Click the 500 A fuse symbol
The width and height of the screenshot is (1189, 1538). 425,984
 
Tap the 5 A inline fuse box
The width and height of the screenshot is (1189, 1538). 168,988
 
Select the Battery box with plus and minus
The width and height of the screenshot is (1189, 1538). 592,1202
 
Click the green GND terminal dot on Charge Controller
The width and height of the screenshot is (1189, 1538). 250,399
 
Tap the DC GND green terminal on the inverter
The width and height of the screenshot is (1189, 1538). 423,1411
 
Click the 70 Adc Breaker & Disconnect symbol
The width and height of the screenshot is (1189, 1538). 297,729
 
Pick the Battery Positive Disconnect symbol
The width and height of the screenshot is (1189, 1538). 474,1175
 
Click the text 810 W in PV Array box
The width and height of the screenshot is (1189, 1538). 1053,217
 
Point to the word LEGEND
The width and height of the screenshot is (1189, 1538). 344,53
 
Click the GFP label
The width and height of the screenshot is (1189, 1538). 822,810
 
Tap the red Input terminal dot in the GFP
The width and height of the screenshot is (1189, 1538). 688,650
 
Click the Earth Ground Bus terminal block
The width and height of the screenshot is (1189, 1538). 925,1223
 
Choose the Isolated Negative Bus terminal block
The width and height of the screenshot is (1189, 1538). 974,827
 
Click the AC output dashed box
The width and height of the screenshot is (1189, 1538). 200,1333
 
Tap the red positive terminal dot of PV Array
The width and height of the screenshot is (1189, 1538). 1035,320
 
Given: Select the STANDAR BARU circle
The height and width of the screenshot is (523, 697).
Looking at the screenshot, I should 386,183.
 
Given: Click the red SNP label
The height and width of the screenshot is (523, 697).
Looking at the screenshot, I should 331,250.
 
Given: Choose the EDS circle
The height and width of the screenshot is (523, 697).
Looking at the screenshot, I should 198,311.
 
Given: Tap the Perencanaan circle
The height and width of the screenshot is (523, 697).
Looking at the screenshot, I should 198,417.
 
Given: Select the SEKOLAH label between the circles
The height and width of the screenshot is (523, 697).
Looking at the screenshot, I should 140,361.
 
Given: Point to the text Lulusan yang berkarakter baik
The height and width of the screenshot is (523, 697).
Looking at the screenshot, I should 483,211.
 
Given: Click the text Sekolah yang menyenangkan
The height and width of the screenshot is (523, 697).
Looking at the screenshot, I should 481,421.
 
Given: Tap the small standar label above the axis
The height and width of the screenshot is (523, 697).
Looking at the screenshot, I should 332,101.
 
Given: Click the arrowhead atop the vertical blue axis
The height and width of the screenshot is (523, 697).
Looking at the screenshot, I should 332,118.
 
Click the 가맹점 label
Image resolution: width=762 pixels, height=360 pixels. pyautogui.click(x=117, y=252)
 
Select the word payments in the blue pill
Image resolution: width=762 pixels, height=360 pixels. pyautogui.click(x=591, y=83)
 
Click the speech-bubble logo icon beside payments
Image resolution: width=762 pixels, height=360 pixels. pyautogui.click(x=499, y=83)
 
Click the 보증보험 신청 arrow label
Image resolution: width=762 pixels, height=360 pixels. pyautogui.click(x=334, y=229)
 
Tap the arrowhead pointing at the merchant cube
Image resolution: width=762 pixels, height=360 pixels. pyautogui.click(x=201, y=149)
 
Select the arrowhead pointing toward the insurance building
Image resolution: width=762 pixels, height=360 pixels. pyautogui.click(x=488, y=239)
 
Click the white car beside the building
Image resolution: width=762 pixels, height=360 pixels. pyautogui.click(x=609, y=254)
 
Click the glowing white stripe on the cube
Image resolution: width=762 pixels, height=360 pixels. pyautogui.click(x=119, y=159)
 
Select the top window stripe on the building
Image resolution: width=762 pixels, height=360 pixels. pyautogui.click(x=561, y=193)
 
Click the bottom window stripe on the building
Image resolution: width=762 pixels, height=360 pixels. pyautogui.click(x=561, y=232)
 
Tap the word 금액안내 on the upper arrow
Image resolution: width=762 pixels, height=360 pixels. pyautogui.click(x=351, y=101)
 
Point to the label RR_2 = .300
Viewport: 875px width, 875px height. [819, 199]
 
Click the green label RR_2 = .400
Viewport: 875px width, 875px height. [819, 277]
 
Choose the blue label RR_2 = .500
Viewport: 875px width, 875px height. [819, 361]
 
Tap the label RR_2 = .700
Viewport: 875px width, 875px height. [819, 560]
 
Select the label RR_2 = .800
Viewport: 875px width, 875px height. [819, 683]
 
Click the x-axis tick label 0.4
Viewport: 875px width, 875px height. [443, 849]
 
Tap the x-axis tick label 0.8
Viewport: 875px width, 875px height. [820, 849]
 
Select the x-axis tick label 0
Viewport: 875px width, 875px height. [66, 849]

============

Work to complete » Repeat the records from the start through the line containing "The width and height of the screenshot is (1189, 1538). 925,1223", both ends included.

Final result »
Click the 500 A fuse symbol
The width and height of the screenshot is (1189, 1538). 425,984
 
Tap the 5 A inline fuse box
The width and height of the screenshot is (1189, 1538). 168,988
 
Select the Battery box with plus and minus
The width and height of the screenshot is (1189, 1538). 592,1202
 
Click the green GND terminal dot on Charge Controller
The width and height of the screenshot is (1189, 1538). 250,399
 
Tap the DC GND green terminal on the inverter
The width and height of the screenshot is (1189, 1538). 423,1411
 
Click the 70 Adc Breaker & Disconnect symbol
The width and height of the screenshot is (1189, 1538). 297,729
 
Pick the Battery Positive Disconnect symbol
The width and height of the screenshot is (1189, 1538). 474,1175
 
Click the text 810 W in PV Array box
The width and height of the screenshot is (1189, 1538). 1053,217
 
Point to the word LEGEND
The width and height of the screenshot is (1189, 1538). 344,53
 
Click the GFP label
The width and height of the screenshot is (1189, 1538). 822,810
 
Tap the red Input terminal dot in the GFP
The width and height of the screenshot is (1189, 1538). 688,650
 
Click the Earth Ground Bus terminal block
The width and height of the screenshot is (1189, 1538). 925,1223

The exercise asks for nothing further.